Task instructions
Which of the lines in the data mention the string "item"? List them all.

Data records
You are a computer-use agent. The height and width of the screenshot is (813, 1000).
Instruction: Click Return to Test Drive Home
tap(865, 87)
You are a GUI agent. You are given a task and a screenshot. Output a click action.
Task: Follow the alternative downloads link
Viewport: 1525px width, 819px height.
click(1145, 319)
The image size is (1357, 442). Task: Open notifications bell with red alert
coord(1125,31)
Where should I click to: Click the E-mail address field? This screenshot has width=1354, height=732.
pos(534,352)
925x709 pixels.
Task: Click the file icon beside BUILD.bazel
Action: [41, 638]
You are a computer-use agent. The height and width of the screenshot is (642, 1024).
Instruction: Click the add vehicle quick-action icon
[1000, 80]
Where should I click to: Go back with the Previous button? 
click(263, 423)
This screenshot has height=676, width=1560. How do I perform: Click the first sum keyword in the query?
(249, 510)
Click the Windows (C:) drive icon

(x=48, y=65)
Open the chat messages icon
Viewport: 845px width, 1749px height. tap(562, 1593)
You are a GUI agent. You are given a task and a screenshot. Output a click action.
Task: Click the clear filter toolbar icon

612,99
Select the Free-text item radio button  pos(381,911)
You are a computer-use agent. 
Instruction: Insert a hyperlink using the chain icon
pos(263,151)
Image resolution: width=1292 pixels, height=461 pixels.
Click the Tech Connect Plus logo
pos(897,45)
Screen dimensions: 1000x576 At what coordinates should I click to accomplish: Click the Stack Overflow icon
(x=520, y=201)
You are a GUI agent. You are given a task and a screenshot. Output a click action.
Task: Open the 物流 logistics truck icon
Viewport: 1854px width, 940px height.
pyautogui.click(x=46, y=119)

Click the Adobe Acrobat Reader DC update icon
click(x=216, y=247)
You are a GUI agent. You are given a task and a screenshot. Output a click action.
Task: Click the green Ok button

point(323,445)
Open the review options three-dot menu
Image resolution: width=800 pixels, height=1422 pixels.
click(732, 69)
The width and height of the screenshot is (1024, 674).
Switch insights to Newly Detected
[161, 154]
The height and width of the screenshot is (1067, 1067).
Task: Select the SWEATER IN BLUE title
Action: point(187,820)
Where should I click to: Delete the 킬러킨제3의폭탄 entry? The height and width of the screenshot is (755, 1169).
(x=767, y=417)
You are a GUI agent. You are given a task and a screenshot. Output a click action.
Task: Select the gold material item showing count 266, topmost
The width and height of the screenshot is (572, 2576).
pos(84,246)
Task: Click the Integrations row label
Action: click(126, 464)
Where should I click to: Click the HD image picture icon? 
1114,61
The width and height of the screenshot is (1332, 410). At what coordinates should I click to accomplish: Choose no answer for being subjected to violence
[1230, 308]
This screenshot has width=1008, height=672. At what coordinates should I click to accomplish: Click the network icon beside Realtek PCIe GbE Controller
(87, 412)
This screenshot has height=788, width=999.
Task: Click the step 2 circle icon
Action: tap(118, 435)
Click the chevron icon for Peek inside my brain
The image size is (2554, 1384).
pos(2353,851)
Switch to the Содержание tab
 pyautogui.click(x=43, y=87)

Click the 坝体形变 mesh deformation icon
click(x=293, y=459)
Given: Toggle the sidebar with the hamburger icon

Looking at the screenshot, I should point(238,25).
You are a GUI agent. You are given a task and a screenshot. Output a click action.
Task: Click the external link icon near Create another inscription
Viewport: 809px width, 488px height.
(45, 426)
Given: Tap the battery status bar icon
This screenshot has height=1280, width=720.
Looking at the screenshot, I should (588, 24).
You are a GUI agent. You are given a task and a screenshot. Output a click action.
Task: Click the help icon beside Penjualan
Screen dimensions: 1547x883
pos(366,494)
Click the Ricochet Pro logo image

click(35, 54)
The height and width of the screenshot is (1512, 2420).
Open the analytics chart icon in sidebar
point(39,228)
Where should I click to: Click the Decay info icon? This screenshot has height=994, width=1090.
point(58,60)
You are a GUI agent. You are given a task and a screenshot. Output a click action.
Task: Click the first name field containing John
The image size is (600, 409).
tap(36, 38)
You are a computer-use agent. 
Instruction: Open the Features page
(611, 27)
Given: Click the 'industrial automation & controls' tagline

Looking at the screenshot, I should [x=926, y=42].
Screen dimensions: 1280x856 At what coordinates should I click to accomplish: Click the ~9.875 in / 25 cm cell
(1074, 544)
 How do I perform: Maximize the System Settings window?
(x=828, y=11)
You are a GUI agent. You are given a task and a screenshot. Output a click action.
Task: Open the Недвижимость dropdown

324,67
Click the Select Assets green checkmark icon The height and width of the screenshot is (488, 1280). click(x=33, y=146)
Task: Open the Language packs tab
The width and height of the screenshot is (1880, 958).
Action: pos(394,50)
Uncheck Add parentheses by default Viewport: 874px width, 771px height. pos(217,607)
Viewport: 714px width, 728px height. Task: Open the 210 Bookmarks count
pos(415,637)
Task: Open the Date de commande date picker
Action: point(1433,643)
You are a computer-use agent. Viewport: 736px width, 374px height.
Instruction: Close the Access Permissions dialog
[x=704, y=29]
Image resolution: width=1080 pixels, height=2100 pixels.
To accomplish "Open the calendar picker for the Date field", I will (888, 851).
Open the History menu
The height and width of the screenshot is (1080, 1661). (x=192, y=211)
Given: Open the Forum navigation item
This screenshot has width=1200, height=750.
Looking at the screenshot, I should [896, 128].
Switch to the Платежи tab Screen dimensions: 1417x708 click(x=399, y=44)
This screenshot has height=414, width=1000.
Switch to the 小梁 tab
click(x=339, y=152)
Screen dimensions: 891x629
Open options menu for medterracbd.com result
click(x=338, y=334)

Solution
Select the Free-text item radio button  pos(381,911)
Task: Select the gold material item showing count 266, topmost
Given: Open the Forum navigation item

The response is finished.